The commission report, which leaves the door open for water charges (or ‘taxes’), shows us the intention of the government to politically manoeuvre through the issue of water charges without changing anything. Fine Gael promised in their 2011 and 2016 manifestos to implement water charges. No report commissioned by them was ever going to suggest their scrapping. Fianna Fáil clumsily want to be seen to be an opposition, while propping up the government, and may now be forced to choose a side. If they continue to oppose water charges, there will be huge problems at Leinster house. If they start now supporting the findings of the commission, they will lose swathes of their support. Already it looks as though they will support water charges of some form. Either way, it does not look good for the Irish establishment parties.
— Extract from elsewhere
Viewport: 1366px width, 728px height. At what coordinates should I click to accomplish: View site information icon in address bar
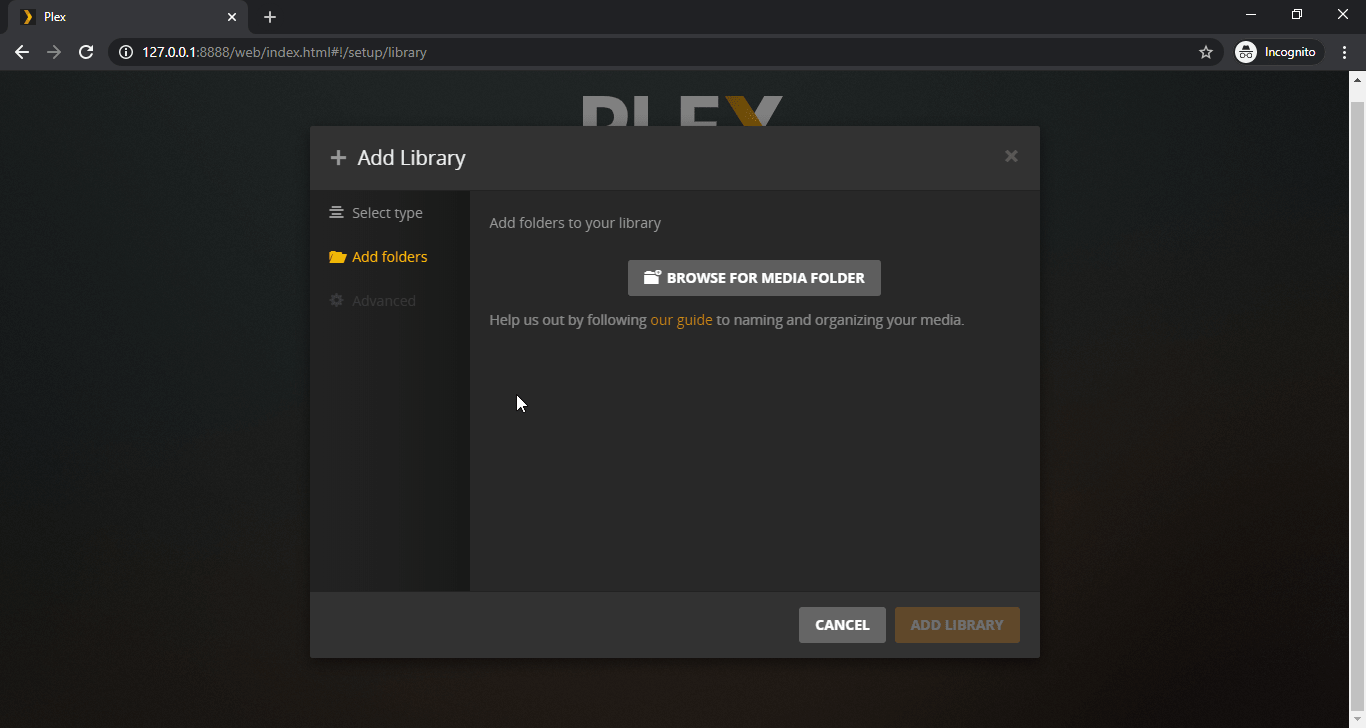126,52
The fact that there has not been a meaningful government response to the water charges crisis after two years simply confirms the disinterest of Enda Kenny and his cabinet in running the country based on the needs of the population. We know where the interests of a government lie when they ask the poorest households to pay an extra €160/€260 per year, and then hand out millions in subsidies to private property developers who scarcely paid for their own irresponsibility the last time they crashed the economy. We see daily how little Fine Gael care about the poorest in the society they rule. A government that does nothing to end the homelessness of 2,400 children should not be deemed fit for purpose.

The general election of February 2016 showed that there is only minority support for parties who wish to govern in a way so at odds with the everyday needs of people. To exploit the weakness in government, communities will once again take loudly to the streets and voice their opposition to water charges in neoliberal Ireland.

The defeat of the water charges can lead to a further collapse in support for the weakened Irish right-wing parties who seemingly run the country on behalf of property developers and multinational corporations.Only in the absence of their vicious policies can we build a fair Irish society run in the interests of the majority.